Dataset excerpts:
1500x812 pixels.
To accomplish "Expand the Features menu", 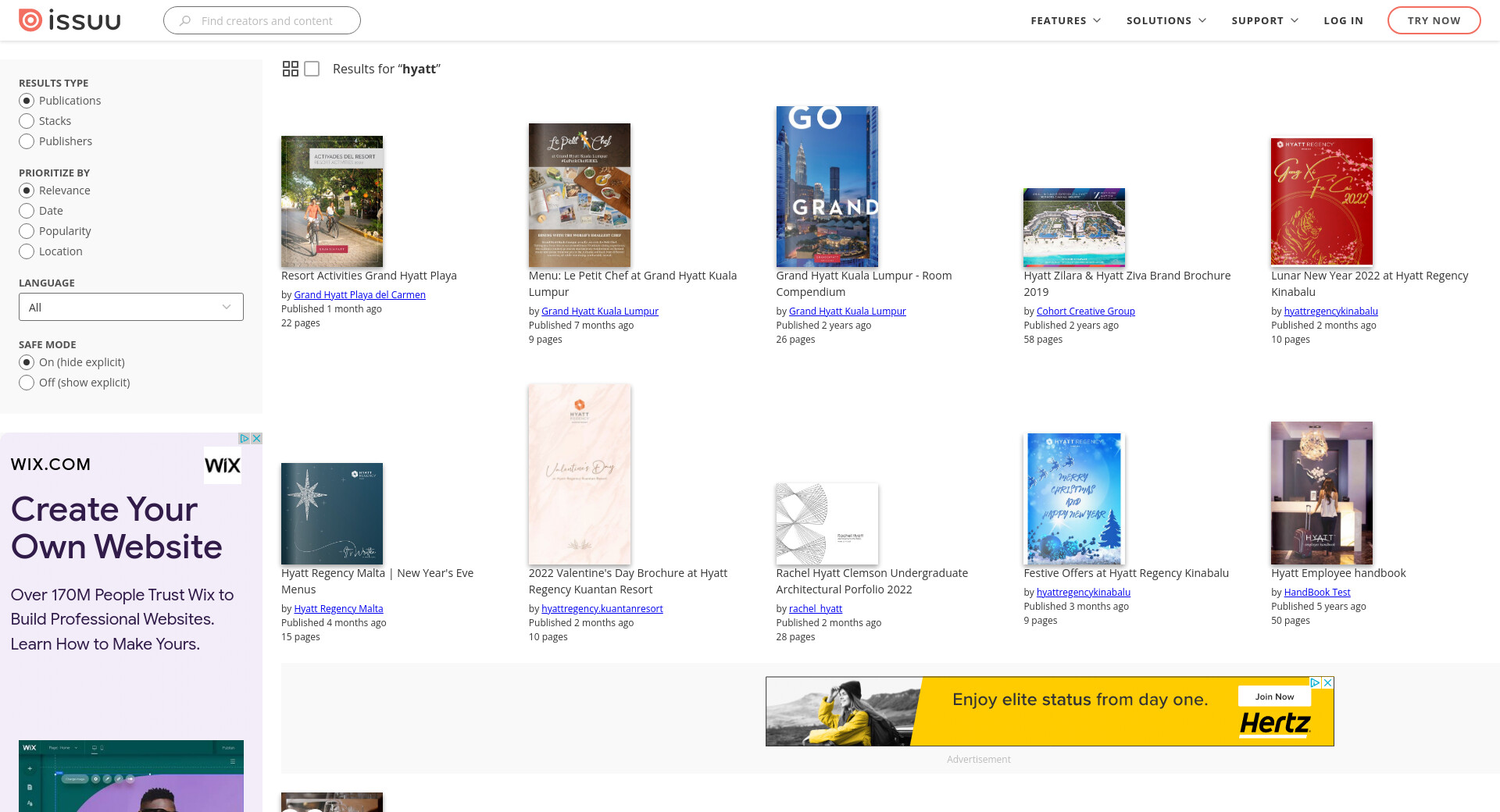I will pos(1066,20).
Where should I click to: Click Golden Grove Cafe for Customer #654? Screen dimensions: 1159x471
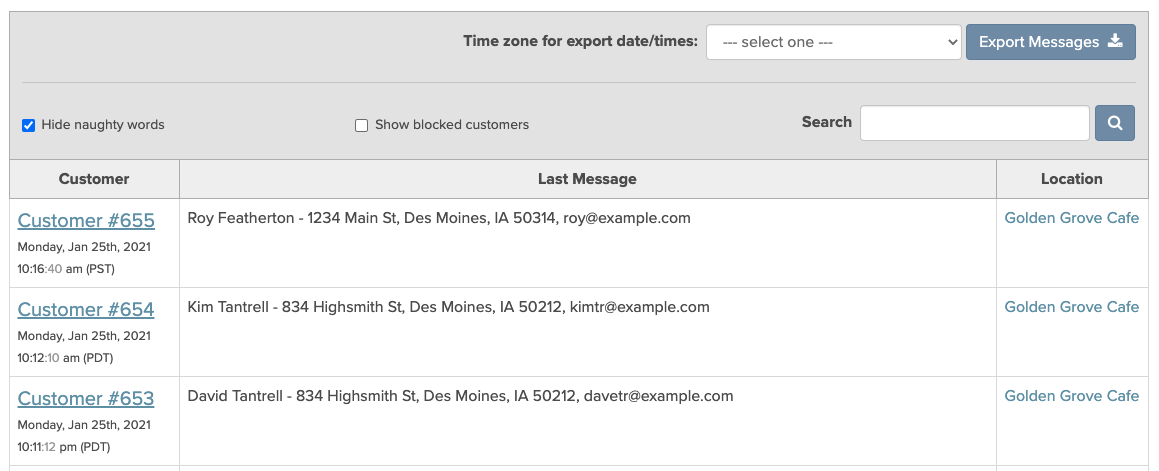1071,307
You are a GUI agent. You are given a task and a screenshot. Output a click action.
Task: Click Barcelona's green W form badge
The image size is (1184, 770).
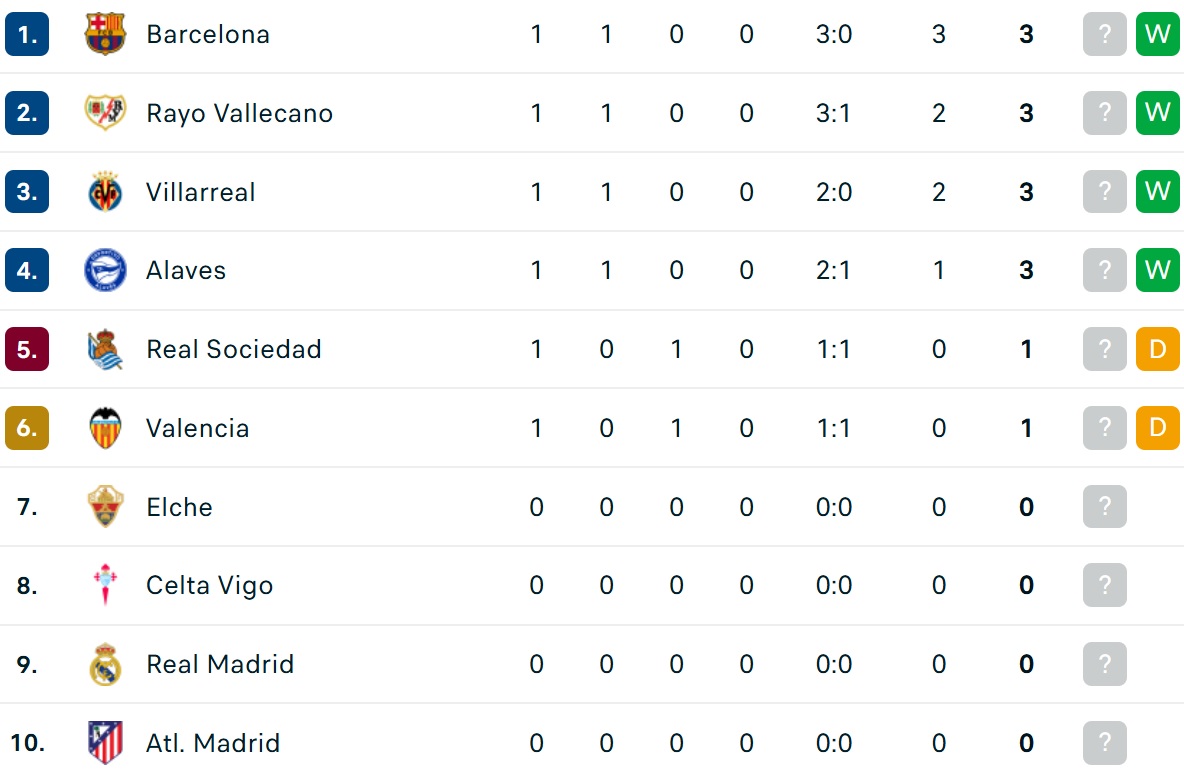pos(1158,34)
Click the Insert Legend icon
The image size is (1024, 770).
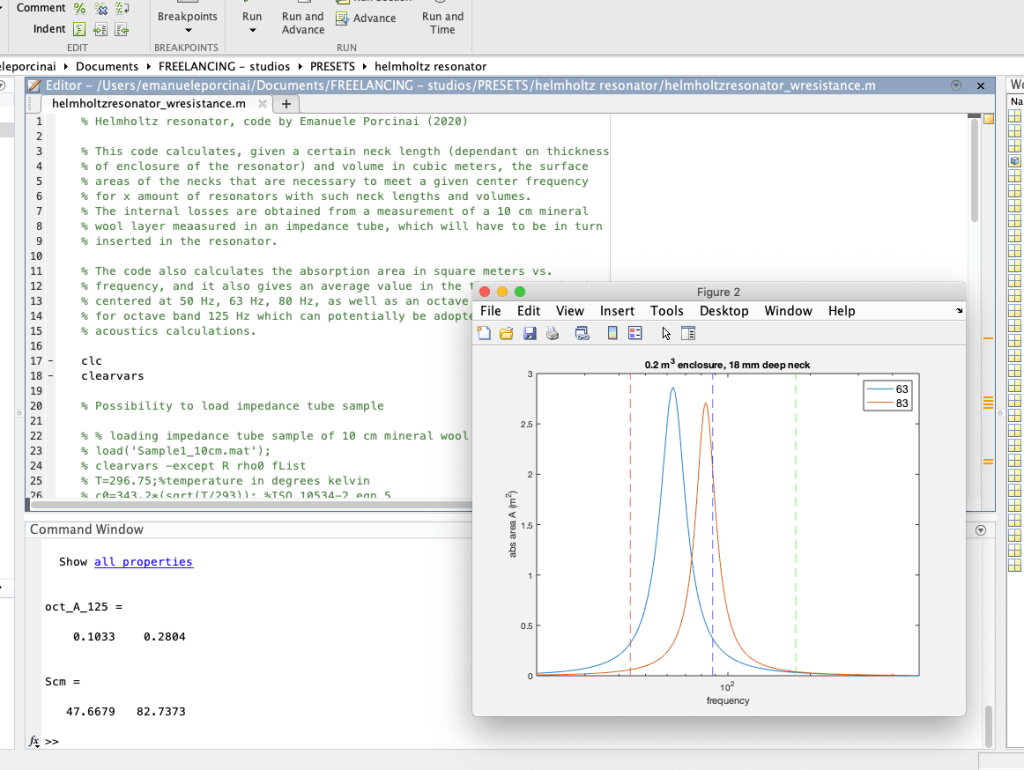pyautogui.click(x=635, y=334)
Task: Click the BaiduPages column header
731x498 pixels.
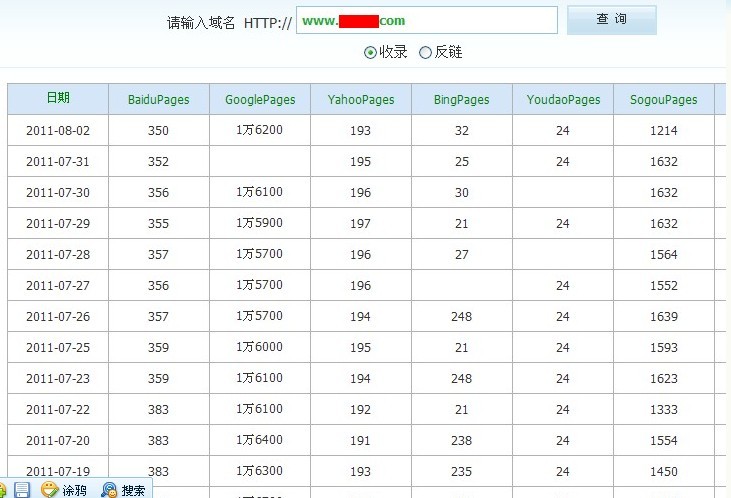Action: (158, 100)
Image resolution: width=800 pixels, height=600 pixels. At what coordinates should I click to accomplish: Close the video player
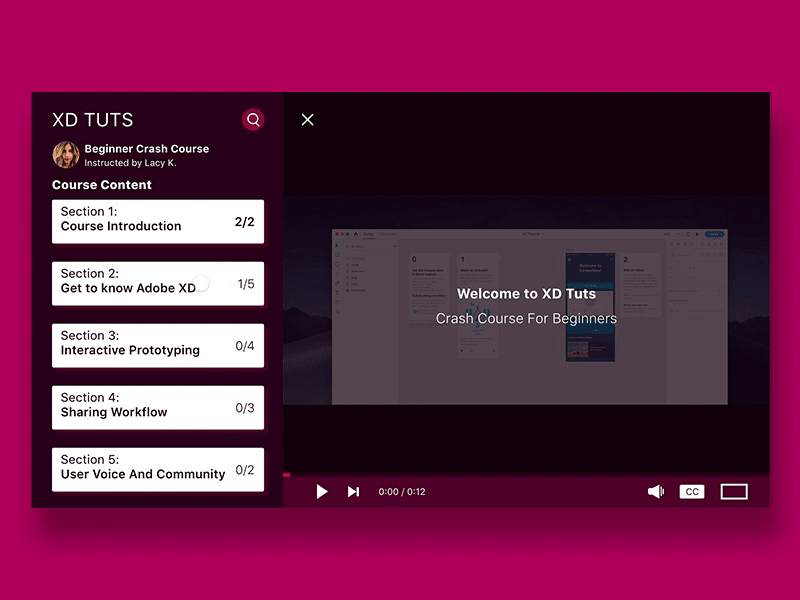pyautogui.click(x=307, y=120)
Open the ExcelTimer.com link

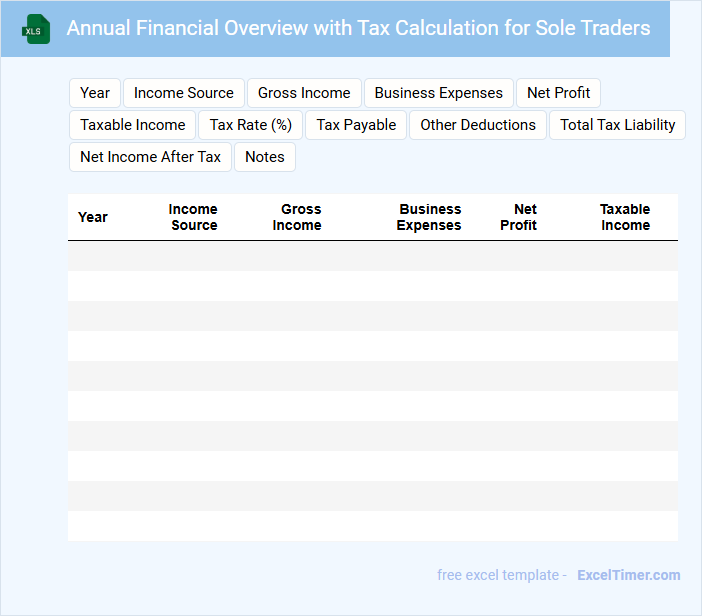(628, 575)
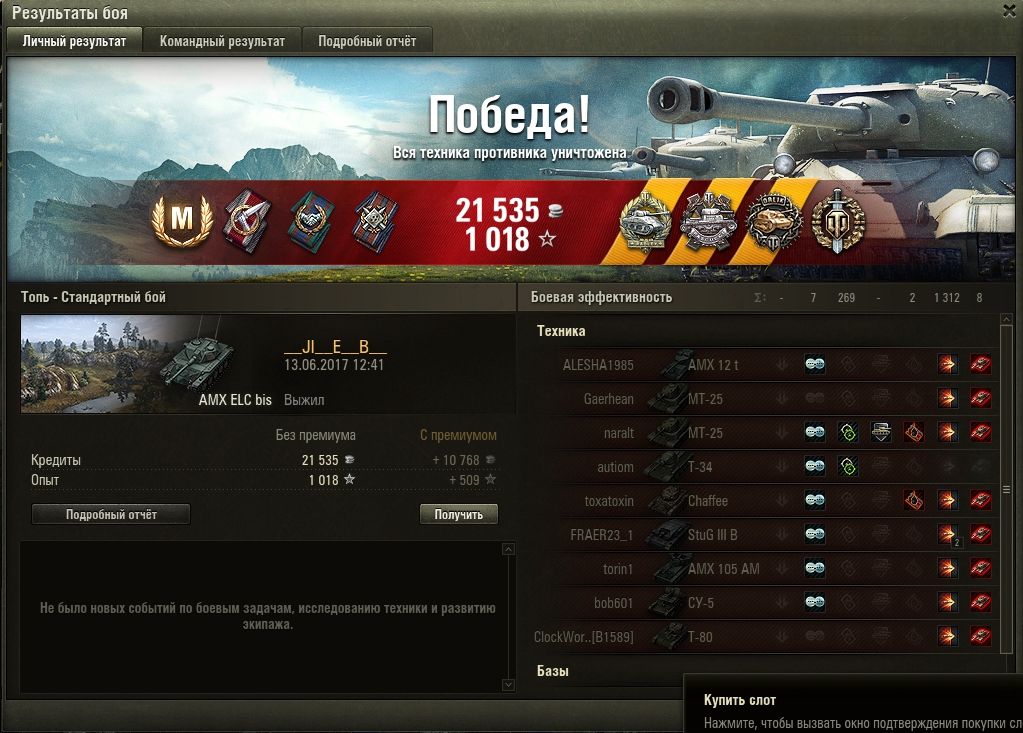Switch to the Подробный отчёт tab
Viewport: 1023px width, 733px height.
click(x=367, y=41)
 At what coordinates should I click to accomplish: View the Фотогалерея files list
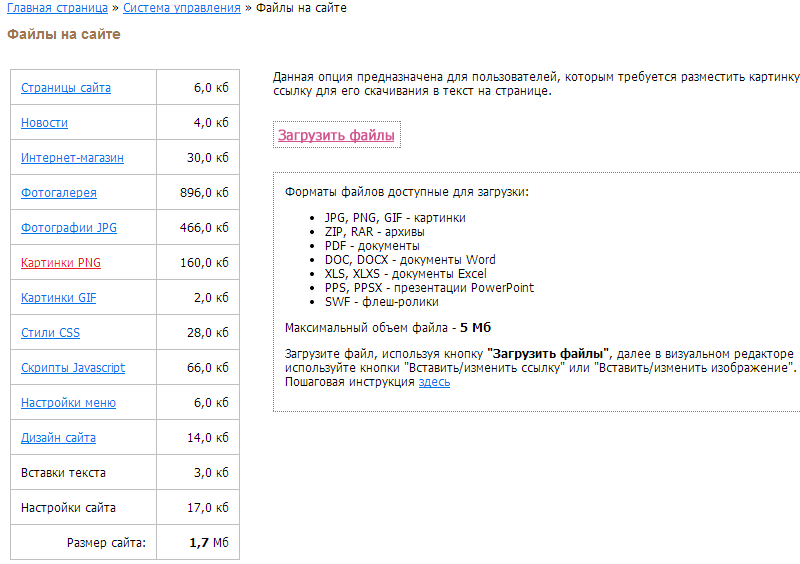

**Instructions for the task**
Starting at the line that contains "Image resolution: width=800", output every line through the end of the data, both ends included, and nothing else; pictures stay out.

**Written answer**
Image resolution: width=800 pixels, height=600 pixels. At what coordinates should I click to accomplish: Close the video player
pyautogui.click(x=307, y=120)
Open the ExcelTimer.com link

(628, 575)
Switch to the Подробный отчёт tab
Viewport: 1023px width, 733px height.
click(x=367, y=41)
 At what coordinates should I click to accomplish: View the Фотогалерея files list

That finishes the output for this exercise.